1) The category of affine varieties over $\mathbb{C}$ is equivalent to the opposite category of finitely generated reduced algebras over $\mathbb{C}$. The equivalence associates to an affine variety its algebra of regular functions to $\mathbb{A}^1$, and to each finitely generated reduced algebra its (ringed) space of algebra homomorphisms to $\mathbb{C}$. This is almost a tautology, but in some sense a deep one.

2) The category of compact Hausdorff spaces is equivalent to the opposite category of $\mathrm{C}^*$-algebras. The equivalence associates to a compact Hausdorff space its algebra of continuous functions to $\mathbb{C}$ (equipped with the sup norm), and to each $\mathrm{C}^*$-algebra its space of $\mathrm{C}^*$-algebra homomorphisms to $\mathbb{C}$. This is due to Gelfand.

3) The category of totally-disconnected compact Hausdorff spaces is equivalent to the opposite category of Boolean algebras. The equivalence associates to a totally-disconnected compact Hausdorf space its algebra of continuous functions to $\{0,1\}$, and to each Boolean algebra its space of Boolean algebra homomorphisms to $\{0,1\}$. This is due to Stone.

4) The $\infty$-category of simply-connected rational spaces of finite type is equivalent to the opposite $\infty$-category of simply-coconnected coconncetive $\mathbb{E}_\infty$-algebras of finite type over $\mathbb{Q}$. The equivalence associates to a rational space $X$ its cochain complex $C^*(X,\mathbb{Q})$, and to each $\mathbb{E}_\infty$-algebra over $\mathbb{Q}$ its space of $\mathbb{Q}$-linear $\mathbb{E}_\infty$-algebra maps to $\mathbb{Q}$. This is an $\infty$-categorical reformulation due to Lurie of a classical theorem of Sullivan.
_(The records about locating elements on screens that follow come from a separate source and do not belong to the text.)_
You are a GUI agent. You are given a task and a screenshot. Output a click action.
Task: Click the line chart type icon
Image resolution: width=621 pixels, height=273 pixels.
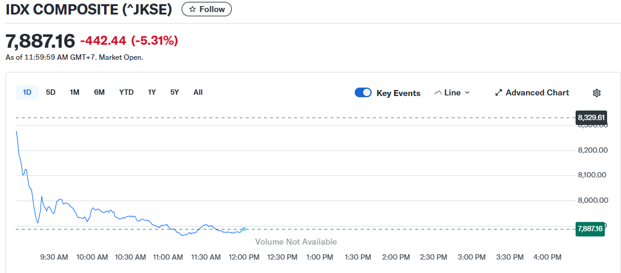click(438, 92)
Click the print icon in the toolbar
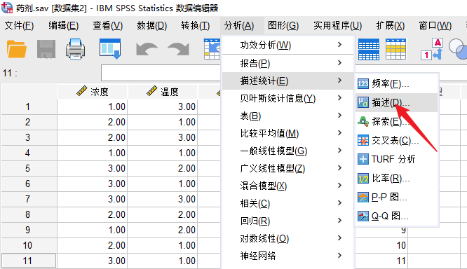The width and height of the screenshot is (467, 269). coord(75,49)
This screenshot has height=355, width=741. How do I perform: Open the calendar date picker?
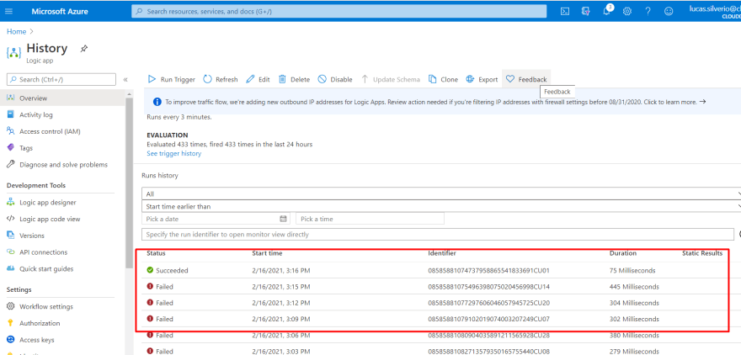(283, 219)
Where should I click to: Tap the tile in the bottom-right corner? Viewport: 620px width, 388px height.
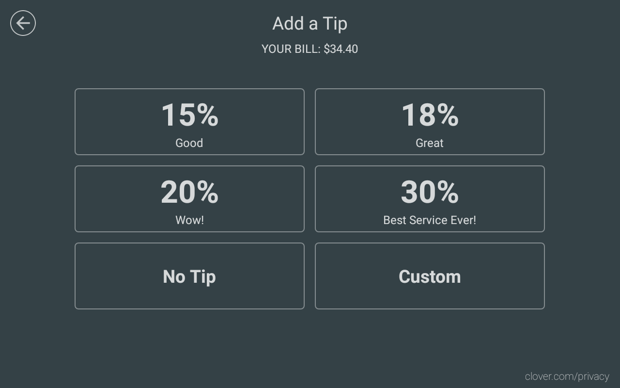tap(430, 275)
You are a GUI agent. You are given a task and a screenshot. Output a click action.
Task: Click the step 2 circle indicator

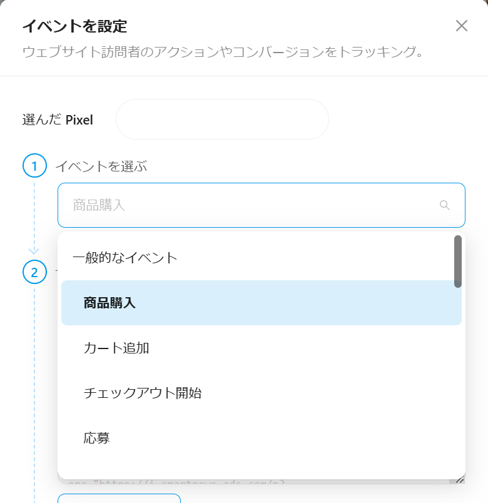(x=34, y=272)
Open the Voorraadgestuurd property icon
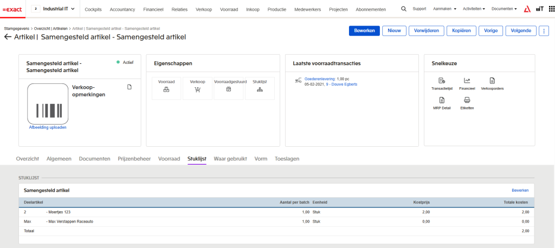 (229, 89)
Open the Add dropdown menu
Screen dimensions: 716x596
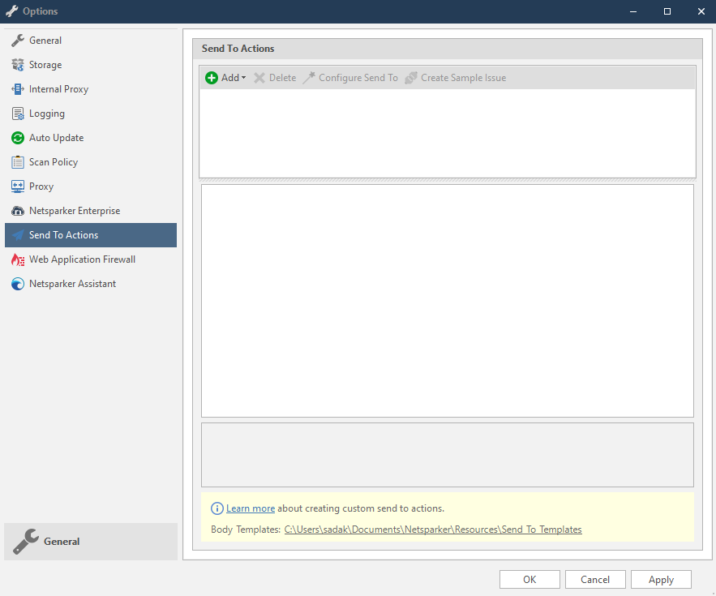click(x=243, y=78)
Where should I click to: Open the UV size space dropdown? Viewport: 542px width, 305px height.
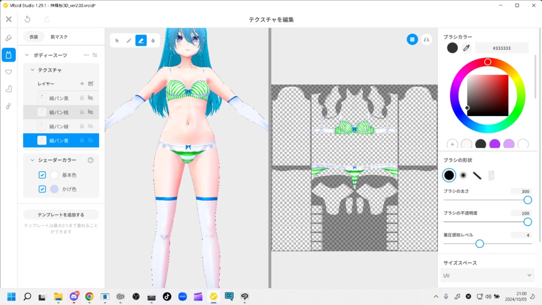point(487,275)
5) The $\infty$-category of pro-$p$-finite spaces is equivalent to the opposite category of solvable $\mathbb{E}_\infty$-algebras over $\overline{\mathbb{F}}_p$. The equivalence associates to a pro-$p$-finite space $\{X_i\}_{i \in I}$ the corresponding colimit of cochain complexes $colim_i C^*(X_i,\overline{\mathbb{F}}_p)$. If $X$ is a $p$-finite space then $X$ can be reconstructed as the space of $\overline{\mathbb{F}}_p$-linear $\mathbb{E}_\infty$-algebra maps from $C^*(X,\overline{\mathbb{F}}_p)$ to $\overline{\mathbb{F}}_p$. Here $\overline{\mathbb{F}}_p$ is the algebraic closure of $\mathbb{F}_p$. The theorem in this form is due to Lurie, but a the original version of the theorem (working with $p$-complete spaces) is due to Mandell.

Indeed, if $R$ is a commutative-ring type object in some category of geometric objects, and $X$ is a geometric object carrying a sufficient supply of maps to $R$, then it is worthwhile to look at the ring of functions from $X$ to $R$, as this object will carry a lot of information on $X$. In the other direction, it is often useful to study commutative-ring objects by trying to realize them as rings of functions on some geometric object, their "spectrum". However, even with this in mind, it is still quite striking that this approach yields so many **anti-equivalences** between full subcategories of geometric objects and full subcategories of commutative-algebraic objects. It is like the geometer/topologist/homotopy-theorist is walking on one continent, and the commutative-algebraist is walking on another, and yet they keep stumbling upon the exact same species of categories (only in reverse).

What is going on here? Is there any conceptual explanation to this phenomenon? Is there any general argument which suggests, even heuristically, that the above equivalences are to be expected?